Rome IV Subtypes: IBS-C, IBS-D, IBS-M, IBS-U

Why the Subtype Matters
The Rome IV Criteria — What Actually Counts as IBS
The Bristol Stool Chart — Your Measuring Stick
How Subtypes Are Assigned
IBS-C — Constipation-Predominant
IBS-D — Diarrhea-Predominant
IBS-M — Mixed
IBS-U — Unclassified
What Changed from Rome III to Rome IV
Red Flags — When It Is NOT IBS
The Minimum Workup Before Accepting the Label
Why Your Subtype Can Shift Over Time
IBS-C Overlap with Pelvic-Floor Dyssynergia
IBS-D Overlap with Bile Acid Malabsorption
Practical Tracking — Two Weeks of Data
Key Research Papers
Research Papers
Connections

Why the Subtype Matters

"IBS" by itself is not a treatment plan. Two patients walking out of the same gastroenterology clinic with the same IBS diagnosis can need almost opposite medications. One needs a laxative-like agent to pull water into the colon. The other needs a drug that slows the gut down and blocks diarrhea. Getting the subtype wrong turns a manageable condition into a miserable one — or worse, an expensive one, because most of the newer IBS medications are subtype-specific and cost hundreds of dollars per month.

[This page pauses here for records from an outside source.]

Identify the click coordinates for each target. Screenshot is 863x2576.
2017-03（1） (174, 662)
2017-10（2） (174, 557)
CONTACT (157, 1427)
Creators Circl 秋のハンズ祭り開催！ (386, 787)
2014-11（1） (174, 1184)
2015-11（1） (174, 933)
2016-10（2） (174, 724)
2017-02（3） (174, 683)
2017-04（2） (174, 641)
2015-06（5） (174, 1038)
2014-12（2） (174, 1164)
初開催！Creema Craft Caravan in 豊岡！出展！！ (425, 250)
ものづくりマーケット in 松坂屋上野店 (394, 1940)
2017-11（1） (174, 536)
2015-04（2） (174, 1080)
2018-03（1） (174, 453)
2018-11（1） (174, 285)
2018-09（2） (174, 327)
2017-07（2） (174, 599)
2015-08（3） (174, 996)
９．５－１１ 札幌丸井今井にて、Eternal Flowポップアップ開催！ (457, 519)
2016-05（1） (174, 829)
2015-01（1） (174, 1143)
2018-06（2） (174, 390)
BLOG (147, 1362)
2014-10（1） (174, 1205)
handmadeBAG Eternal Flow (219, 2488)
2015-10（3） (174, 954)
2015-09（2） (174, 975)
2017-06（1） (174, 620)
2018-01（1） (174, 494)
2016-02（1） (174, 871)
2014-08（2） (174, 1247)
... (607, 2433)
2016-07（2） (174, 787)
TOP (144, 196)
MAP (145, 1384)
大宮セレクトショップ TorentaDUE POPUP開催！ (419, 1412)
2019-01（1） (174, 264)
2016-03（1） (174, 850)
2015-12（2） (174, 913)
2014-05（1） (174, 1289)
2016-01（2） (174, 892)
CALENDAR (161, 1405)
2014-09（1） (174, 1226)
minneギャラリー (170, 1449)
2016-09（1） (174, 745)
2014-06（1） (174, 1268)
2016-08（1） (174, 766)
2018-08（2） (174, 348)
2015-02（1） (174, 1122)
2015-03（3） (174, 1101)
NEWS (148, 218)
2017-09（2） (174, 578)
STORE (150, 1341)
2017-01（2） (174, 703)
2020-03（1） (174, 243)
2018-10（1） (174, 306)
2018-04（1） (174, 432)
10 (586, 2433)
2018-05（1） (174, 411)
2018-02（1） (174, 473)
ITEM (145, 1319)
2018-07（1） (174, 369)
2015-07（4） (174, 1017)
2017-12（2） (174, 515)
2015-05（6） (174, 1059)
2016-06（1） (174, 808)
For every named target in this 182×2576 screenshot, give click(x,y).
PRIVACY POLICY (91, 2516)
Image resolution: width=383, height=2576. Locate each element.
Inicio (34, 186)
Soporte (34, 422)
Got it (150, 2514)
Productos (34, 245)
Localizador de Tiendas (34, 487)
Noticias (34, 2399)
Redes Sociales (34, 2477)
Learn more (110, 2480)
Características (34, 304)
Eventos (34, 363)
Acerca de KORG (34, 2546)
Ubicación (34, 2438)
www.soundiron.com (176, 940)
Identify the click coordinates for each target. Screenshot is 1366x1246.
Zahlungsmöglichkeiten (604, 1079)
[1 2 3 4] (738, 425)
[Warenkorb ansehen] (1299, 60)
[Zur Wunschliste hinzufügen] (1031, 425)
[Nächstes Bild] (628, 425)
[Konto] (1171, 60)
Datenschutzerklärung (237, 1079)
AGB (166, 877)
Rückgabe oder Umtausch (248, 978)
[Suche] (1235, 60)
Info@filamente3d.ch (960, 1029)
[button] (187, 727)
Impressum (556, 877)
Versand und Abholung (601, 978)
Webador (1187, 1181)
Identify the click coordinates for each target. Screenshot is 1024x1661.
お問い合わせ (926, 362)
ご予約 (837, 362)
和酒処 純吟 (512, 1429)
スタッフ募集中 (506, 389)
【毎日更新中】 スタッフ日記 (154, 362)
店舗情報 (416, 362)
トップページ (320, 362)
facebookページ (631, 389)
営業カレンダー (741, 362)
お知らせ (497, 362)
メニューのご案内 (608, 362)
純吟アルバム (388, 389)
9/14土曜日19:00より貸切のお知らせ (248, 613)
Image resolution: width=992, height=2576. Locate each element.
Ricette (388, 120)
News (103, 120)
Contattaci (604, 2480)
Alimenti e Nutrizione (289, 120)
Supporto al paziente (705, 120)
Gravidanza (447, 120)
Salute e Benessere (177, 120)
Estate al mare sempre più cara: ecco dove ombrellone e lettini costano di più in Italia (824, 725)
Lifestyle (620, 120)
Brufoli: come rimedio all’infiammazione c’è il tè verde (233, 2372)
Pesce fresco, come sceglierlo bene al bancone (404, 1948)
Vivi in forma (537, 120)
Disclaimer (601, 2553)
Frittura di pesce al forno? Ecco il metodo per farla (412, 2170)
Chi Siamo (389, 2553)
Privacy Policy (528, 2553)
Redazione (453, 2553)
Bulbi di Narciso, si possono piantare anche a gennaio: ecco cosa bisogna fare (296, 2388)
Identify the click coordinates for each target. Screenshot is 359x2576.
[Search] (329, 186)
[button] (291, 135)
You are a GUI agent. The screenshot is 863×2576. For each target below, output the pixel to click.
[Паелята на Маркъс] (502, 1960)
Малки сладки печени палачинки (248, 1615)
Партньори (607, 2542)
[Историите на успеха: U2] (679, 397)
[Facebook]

The four Rome IV subtypes — IBS-C (constipation), IBS-D (diarrhea), IBS-M (mixed), and IBS-U (unclassified) — exist for exactly this reason. They are not a bureaucratic exercise. They are the practical filter that tells your clinician which drug aisle to shop in and which diet trial to try first. This article walks through how the subtypes are defined, how they are assigned from real stool data, what shifts them over time, and the two commonly missed overlap conditions (pelvic-floor dyssynergia and bile acid malabsorption) that mimic IBS-C and IBS-D.

The Rome IV Criteria — What Actually Counts as IBS

Rome IV, published in 2016 by the Rome Foundation, is the international reference standard for diagnosing IBS and the other disorders of gut-brain interaction. To meet Rome IV criteria for IBS, you need recurrent abdominal pain, on average at least 1 day per week in the last 3 months, associated with two or more of the following:

Related to defecation (pain improves, or sometimes worsens, with a bowel movement).
Associated with a change in stool frequency (more or fewer bowel movements than normal).
Associated with a change in stool form or appearance (harder, looser, more pellet-like, more watery).

There is also a duration requirement: symptoms must have started at least 6 months before diagnosis, even though the "active" window for counting symptoms is the last 3 months. This two-tier clock is how Rome IV separates genuine IBS from a three-week flare of gastroenteritis or a reaction to a new medication.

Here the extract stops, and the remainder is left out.